Awareness of mental health in schools has come a long way in recent years. Students of today have a range of support available to them and mental health awareness has transformed the environments in schools up and down the country. However, the changes made are only the first steps towards redesigning the school environments of today, to face the challenges of tomorrow.
The Future of Mental Health in Schools
In order to create a better environment for the children of tomorrow’s classrooms, there are a number of strategies being implemented across the nation, some of which are still in the early stages but promise a more supportive and positive ethos going forwards.
In the face of the growing number of children with mental health issues, there are many possible solutions, including:
– The Whole School Approach
The whole school approach to mental health is widely supported by charities and organizations throughout the UK for its benefit to positive mental health. This approach to metal health in schools revolves around the entire school getting involved, including parents and the larger community, to create a positive environment built on commitment to mental health support and awareness.
Implementing the whole school approach is an ongoing process that can provide one solution to a better-shaped future of mental health in schools. When adopting the approach, schools centre their values around positive mental health, put in place policies, and champion whole-school well-being to remove the stigma attached to mental health.
– Early Intervention
Early intervention has been identified as one of the most important aspects of mental health in schools, and improved strategies could be a key part of shaping the future of mental health. A recent proposal of early intervention in secondary schools by the Institute for Public Policy Research shows there are many benefits, including: improved accessibility, reduced reliance on specialists, ability to tackle contributors to mental health issues that emerge in school environments, and support for the whole school approach.

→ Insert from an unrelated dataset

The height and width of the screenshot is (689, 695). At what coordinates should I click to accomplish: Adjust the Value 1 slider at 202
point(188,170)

– Improved Teacher Training
The Mental Health Foundation Scotland conducted a survey which revealed that 71% of teachers felt that they were lacking suitable mental health training to tackle student concerns. There has been a great urge from teachers (92%) to include mental health training in the curriculum for teacher training, a change that could drastically impact the future of mental health in schools.
The government has stated their continued commitment to include staff training on mental health in schools across the UK. By 2019, they intend to provide training on mental health awareness to all secondary schools and achieve the same in primary schools by 2022.

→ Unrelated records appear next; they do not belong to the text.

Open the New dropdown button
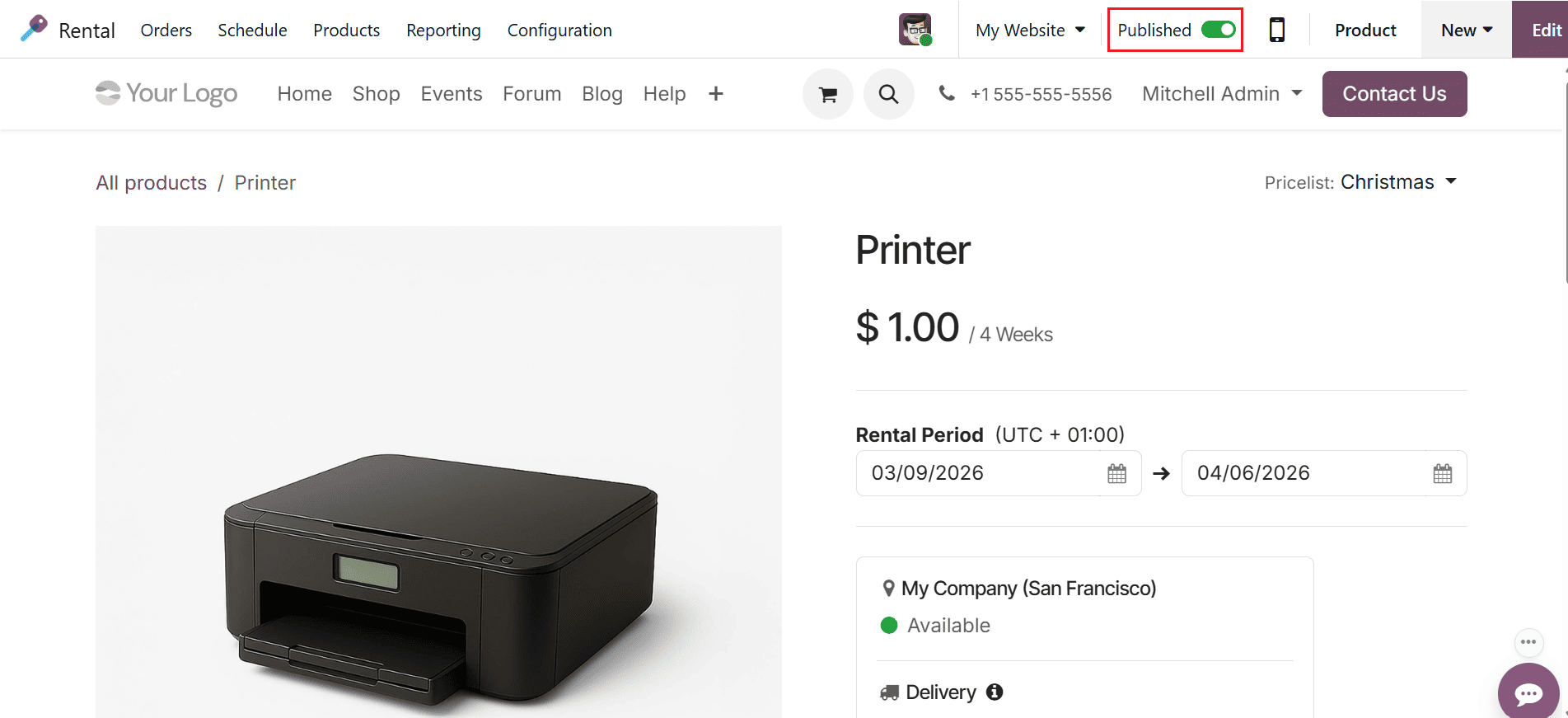The image size is (1568, 718). point(1466,31)
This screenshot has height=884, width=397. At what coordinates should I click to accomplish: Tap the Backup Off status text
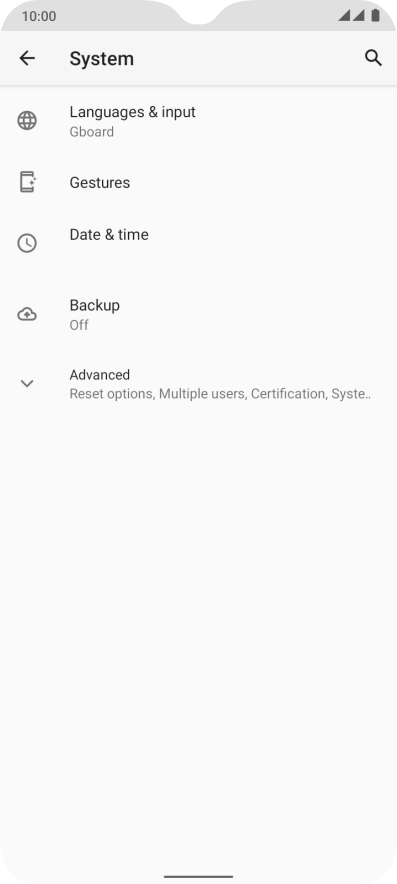point(79,325)
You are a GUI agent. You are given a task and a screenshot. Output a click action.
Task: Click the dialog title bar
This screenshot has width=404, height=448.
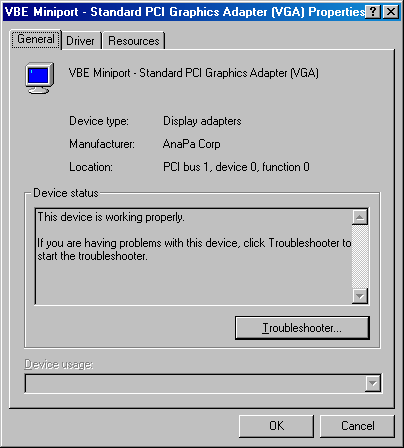[184, 12]
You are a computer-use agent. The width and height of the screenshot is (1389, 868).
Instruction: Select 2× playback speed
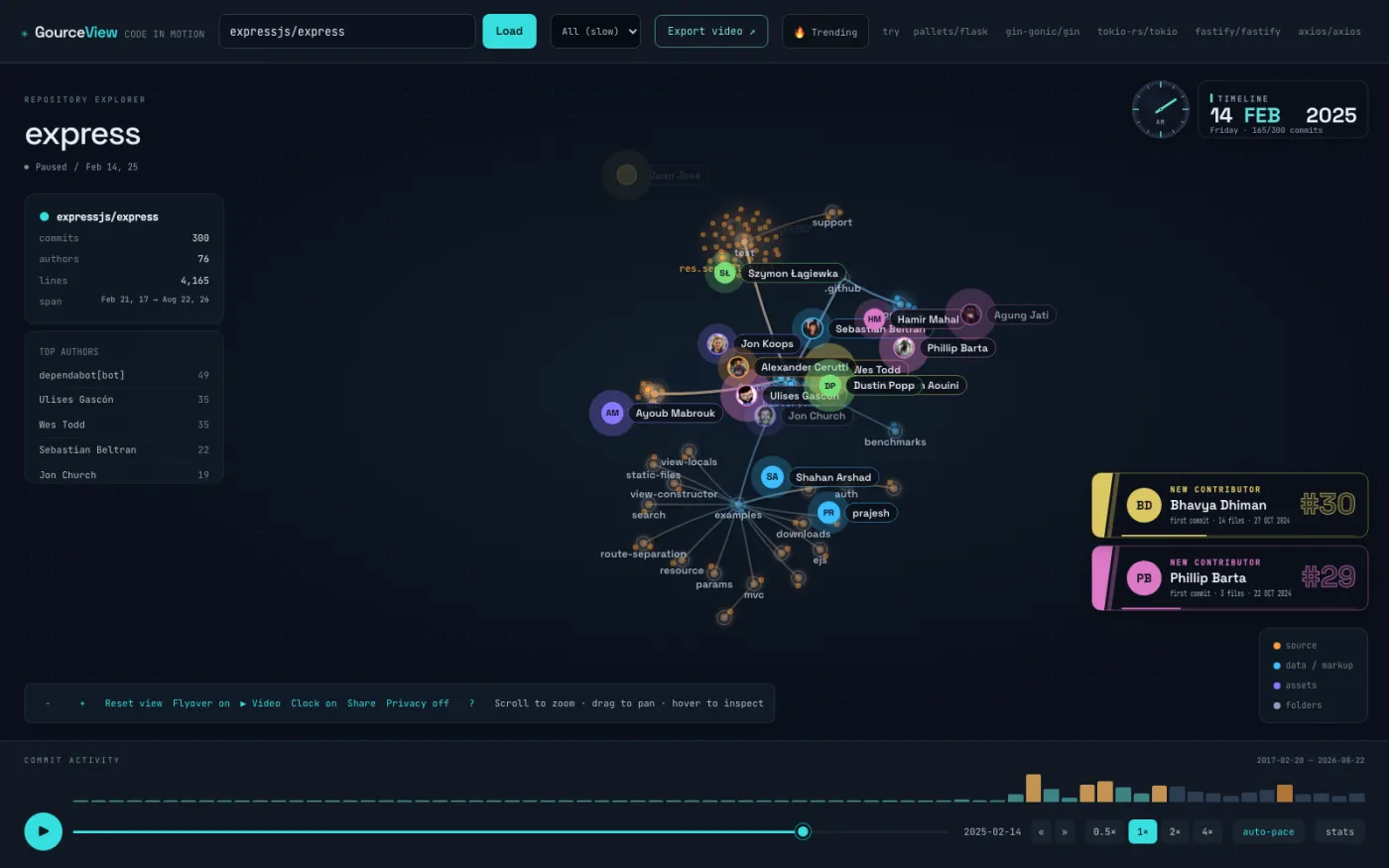coord(1175,831)
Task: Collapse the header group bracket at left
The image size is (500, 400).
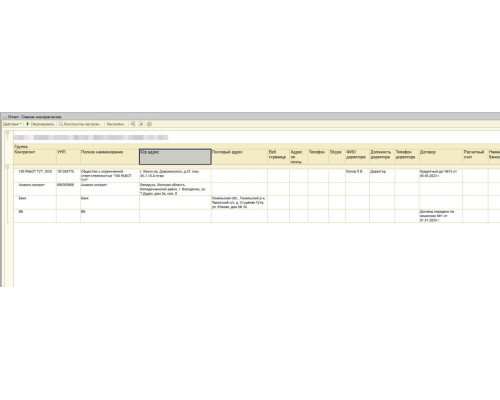Action: pos(7,133)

While much has been done to spread awareness of mental health issues, there’s a lot of progress that still needs to be made to help the increasing rates of children who are suffering from mental health problems.
Many of the future strategies for improved mental health in schools rely on aspects of the whole school approach and bringing all stakeholders on board to improve every aspect of mental health. It’s largely down to educational leaders, teachers, staff, parents, and the wider community to keep taking steps towards creating a positive future for mental health awareness and support in schools.